[Entries for locating words and elements]
-- Begin --

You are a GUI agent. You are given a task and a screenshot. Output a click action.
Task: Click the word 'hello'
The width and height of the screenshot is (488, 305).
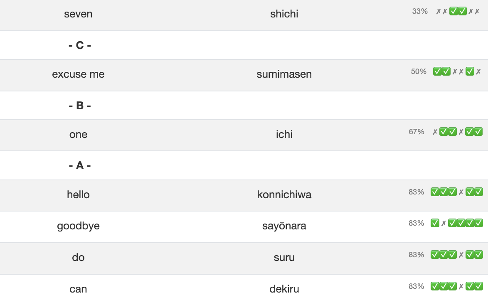pos(78,195)
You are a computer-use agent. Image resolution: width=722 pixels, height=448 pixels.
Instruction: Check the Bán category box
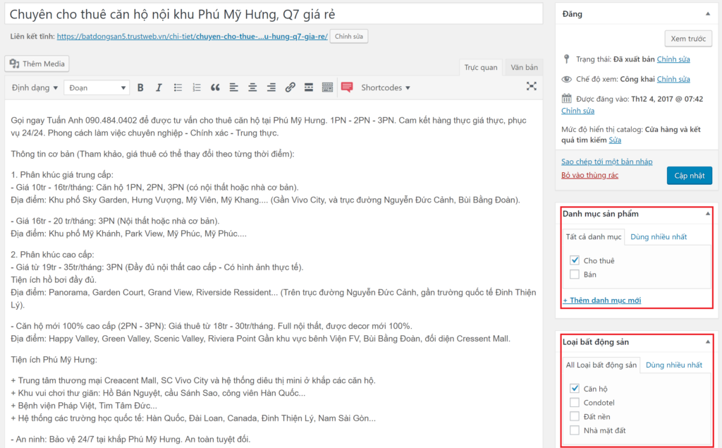(x=574, y=274)
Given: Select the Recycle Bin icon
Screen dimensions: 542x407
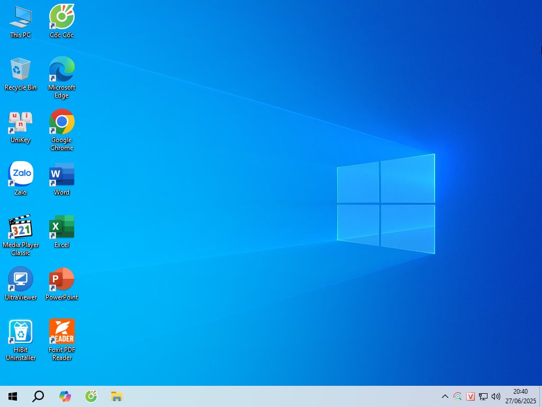Looking at the screenshot, I should point(21,70).
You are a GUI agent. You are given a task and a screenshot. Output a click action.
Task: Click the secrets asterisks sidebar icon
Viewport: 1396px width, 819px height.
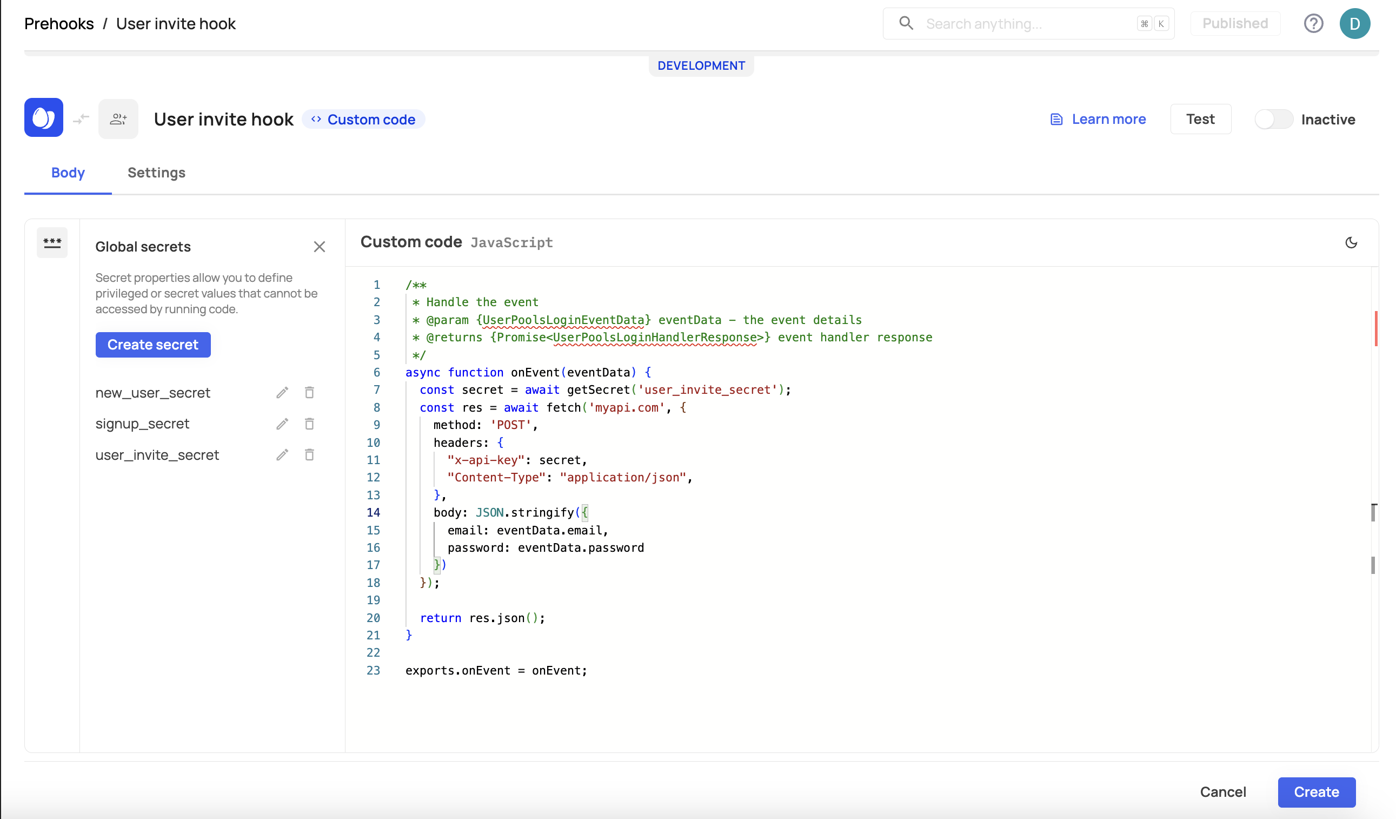click(52, 243)
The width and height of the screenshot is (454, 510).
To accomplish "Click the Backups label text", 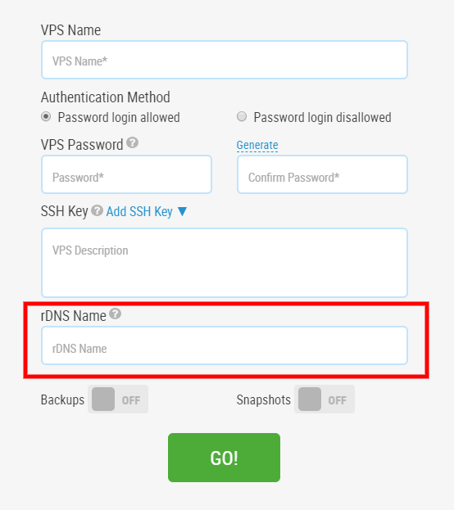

-- End --

= What is needed =
Reproduce the lines above word for word, starting at the line that contains "Given: Select the Recycle Bin icon" and ending at the line that contains "click(52, 243)", with both of those lines included. Leave the pictures out of your answer.

= Solution for this task =
Given: Select the Recycle Bin icon
Screen dimensions: 542x407
Looking at the screenshot, I should point(21,70).
You are a GUI agent. You are given a task and a screenshot. Output a click action.
Task: Click the secrets asterisks sidebar icon
Viewport: 1396px width, 819px height.
click(52, 243)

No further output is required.